The data:
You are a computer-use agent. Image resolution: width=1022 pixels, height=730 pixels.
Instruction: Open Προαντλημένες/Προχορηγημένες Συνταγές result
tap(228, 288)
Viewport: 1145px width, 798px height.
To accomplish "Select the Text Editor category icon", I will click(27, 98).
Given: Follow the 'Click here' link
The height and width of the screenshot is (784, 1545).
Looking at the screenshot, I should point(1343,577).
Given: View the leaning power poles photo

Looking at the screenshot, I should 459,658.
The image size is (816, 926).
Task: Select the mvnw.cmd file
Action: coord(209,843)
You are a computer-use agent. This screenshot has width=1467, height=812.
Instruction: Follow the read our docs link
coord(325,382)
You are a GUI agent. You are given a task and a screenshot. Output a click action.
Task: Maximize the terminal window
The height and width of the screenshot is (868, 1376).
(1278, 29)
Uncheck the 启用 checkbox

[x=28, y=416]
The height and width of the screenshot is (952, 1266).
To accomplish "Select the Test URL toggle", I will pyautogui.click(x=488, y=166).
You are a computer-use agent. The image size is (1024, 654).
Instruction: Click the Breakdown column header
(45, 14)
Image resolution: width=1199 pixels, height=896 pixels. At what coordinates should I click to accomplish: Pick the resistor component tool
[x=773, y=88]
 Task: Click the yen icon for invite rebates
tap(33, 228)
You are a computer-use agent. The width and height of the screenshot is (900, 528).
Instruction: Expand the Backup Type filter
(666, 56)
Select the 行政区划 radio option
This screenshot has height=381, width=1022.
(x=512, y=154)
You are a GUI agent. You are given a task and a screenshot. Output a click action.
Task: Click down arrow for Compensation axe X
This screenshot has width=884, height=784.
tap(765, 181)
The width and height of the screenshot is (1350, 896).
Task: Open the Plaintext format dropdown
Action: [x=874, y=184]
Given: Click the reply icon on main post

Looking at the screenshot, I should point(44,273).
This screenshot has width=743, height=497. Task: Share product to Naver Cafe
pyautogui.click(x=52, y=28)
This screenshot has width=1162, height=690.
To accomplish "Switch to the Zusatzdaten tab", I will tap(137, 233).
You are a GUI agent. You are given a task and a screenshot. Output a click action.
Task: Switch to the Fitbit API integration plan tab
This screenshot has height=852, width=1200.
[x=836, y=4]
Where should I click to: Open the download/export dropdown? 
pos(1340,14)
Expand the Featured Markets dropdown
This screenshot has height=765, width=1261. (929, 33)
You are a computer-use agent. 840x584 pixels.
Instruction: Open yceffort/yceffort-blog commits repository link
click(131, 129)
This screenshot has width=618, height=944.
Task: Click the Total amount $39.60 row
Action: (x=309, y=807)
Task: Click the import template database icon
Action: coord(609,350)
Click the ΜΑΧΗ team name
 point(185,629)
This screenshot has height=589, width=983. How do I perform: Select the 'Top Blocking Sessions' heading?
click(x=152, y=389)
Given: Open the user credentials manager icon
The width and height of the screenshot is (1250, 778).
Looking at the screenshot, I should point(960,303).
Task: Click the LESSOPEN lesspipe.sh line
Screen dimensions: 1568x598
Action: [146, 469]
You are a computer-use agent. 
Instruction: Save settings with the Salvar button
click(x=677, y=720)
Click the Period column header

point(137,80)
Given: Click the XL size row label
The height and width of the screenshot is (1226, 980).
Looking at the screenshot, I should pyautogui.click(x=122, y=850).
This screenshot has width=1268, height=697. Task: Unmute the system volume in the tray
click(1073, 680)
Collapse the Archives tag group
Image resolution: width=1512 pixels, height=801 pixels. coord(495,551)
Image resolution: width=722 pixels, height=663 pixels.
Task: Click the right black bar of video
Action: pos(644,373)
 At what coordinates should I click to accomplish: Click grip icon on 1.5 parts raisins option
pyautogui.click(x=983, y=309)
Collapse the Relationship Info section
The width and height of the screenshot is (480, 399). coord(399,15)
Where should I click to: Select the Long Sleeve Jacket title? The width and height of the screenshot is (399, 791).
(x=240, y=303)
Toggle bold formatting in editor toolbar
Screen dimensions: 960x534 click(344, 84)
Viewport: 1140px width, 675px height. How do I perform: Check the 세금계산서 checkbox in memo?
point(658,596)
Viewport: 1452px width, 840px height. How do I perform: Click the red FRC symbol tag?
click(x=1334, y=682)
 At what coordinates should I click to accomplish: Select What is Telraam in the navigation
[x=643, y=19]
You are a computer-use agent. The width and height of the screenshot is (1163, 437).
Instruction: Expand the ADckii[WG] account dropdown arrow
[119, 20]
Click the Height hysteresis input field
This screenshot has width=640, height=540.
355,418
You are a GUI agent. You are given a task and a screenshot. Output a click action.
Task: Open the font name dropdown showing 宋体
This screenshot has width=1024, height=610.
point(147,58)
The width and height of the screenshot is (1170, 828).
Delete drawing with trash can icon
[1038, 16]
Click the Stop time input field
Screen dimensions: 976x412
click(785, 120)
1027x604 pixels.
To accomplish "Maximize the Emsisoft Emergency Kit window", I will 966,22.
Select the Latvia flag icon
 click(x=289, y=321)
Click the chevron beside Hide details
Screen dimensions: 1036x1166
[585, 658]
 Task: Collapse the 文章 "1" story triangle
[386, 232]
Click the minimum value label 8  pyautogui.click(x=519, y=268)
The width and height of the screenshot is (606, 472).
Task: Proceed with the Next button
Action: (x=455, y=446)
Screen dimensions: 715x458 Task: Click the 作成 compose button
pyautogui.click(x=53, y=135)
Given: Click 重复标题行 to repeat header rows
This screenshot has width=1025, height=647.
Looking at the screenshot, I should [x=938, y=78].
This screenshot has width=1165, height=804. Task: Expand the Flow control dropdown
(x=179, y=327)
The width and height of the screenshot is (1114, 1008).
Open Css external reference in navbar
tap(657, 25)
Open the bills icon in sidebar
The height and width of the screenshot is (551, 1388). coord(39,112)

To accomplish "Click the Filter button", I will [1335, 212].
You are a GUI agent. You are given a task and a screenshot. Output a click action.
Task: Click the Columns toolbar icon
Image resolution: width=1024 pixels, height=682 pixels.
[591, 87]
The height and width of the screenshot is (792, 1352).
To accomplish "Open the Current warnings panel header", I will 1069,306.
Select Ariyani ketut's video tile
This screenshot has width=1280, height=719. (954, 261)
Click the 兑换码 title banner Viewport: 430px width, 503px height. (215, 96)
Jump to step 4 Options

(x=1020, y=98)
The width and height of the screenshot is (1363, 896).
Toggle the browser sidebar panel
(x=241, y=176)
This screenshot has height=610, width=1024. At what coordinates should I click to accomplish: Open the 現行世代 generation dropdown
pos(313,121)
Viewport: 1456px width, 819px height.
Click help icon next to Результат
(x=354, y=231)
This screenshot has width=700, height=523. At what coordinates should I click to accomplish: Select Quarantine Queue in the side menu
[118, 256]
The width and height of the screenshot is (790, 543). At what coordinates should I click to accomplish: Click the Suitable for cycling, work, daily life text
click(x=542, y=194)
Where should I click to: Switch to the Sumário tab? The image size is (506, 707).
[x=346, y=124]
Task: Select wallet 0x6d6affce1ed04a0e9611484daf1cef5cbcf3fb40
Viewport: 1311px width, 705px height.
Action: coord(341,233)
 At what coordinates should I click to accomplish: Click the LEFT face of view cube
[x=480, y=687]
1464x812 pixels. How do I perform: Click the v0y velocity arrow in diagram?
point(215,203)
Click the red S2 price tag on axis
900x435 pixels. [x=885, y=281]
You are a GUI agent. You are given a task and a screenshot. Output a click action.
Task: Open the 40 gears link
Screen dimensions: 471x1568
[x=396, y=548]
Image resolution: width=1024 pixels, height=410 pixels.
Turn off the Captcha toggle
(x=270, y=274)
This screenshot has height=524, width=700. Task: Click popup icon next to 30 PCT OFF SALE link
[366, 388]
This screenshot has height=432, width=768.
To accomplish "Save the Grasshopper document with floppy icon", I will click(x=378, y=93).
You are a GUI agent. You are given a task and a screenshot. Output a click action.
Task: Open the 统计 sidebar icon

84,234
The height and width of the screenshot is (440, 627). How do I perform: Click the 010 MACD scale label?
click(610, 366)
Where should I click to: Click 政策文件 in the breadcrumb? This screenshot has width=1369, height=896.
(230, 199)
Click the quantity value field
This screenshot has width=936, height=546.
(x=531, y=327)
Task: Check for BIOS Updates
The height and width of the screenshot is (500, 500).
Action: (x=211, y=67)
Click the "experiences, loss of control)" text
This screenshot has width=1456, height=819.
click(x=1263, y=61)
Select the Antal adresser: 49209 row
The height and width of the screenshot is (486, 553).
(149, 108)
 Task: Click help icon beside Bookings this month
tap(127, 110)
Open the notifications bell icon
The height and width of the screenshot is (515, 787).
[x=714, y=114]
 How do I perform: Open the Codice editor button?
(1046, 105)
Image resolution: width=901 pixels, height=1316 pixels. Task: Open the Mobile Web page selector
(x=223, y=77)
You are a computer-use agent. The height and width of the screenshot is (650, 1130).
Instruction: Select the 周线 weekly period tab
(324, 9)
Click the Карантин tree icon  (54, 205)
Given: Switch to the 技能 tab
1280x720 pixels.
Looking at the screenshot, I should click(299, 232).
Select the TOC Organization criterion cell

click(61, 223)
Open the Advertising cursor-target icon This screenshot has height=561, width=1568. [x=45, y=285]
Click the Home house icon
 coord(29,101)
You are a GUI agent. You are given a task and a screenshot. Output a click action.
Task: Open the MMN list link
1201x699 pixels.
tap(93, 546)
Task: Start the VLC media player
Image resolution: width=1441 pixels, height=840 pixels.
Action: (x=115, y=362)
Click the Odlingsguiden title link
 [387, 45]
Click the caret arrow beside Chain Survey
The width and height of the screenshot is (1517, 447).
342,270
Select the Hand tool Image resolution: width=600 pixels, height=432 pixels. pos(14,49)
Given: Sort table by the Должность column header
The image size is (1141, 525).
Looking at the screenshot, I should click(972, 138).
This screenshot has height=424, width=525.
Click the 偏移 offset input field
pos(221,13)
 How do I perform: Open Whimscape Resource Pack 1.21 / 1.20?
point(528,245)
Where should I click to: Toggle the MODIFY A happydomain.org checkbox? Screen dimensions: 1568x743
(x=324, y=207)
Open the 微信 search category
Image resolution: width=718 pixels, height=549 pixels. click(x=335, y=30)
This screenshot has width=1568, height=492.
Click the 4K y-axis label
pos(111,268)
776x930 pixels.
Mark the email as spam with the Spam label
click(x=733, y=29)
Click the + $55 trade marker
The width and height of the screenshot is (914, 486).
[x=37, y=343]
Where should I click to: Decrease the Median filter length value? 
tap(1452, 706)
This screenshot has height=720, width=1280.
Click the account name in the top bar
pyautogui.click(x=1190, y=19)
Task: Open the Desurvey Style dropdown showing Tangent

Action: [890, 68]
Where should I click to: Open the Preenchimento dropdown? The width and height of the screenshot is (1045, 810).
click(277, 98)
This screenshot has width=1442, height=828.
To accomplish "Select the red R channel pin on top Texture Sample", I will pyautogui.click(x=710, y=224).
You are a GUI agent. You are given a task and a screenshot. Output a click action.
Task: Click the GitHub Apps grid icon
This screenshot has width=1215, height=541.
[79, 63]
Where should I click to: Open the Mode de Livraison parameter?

Work request: Taking the entries above, write out exactly each line from the one holding "is (900, 528)." to the one holding "This screenshot has width=1162, height=690.", both included, and stop there.

Result of the exercise:
You are a computer-use agent. The width and height of the screenshot is (900, 528).
Instruction: Expand the Backup Type filter
(666, 56)
Select the 行政区划 radio option
This screenshot has height=381, width=1022.
(x=512, y=154)
You are a GUI agent. You are given a task and a screenshot. Output a click action.
Task: Click down arrow for Compensation axe X
This screenshot has width=884, height=784.
tap(765, 181)
The width and height of the screenshot is (1350, 896).
Task: Open the Plaintext format dropdown
Action: [x=874, y=184]
Given: Click the reply icon on main post

Looking at the screenshot, I should point(44,273).
This screenshot has width=743, height=497. Task: Share product to Naver Cafe
pyautogui.click(x=52, y=28)
This screenshot has width=1162, height=690.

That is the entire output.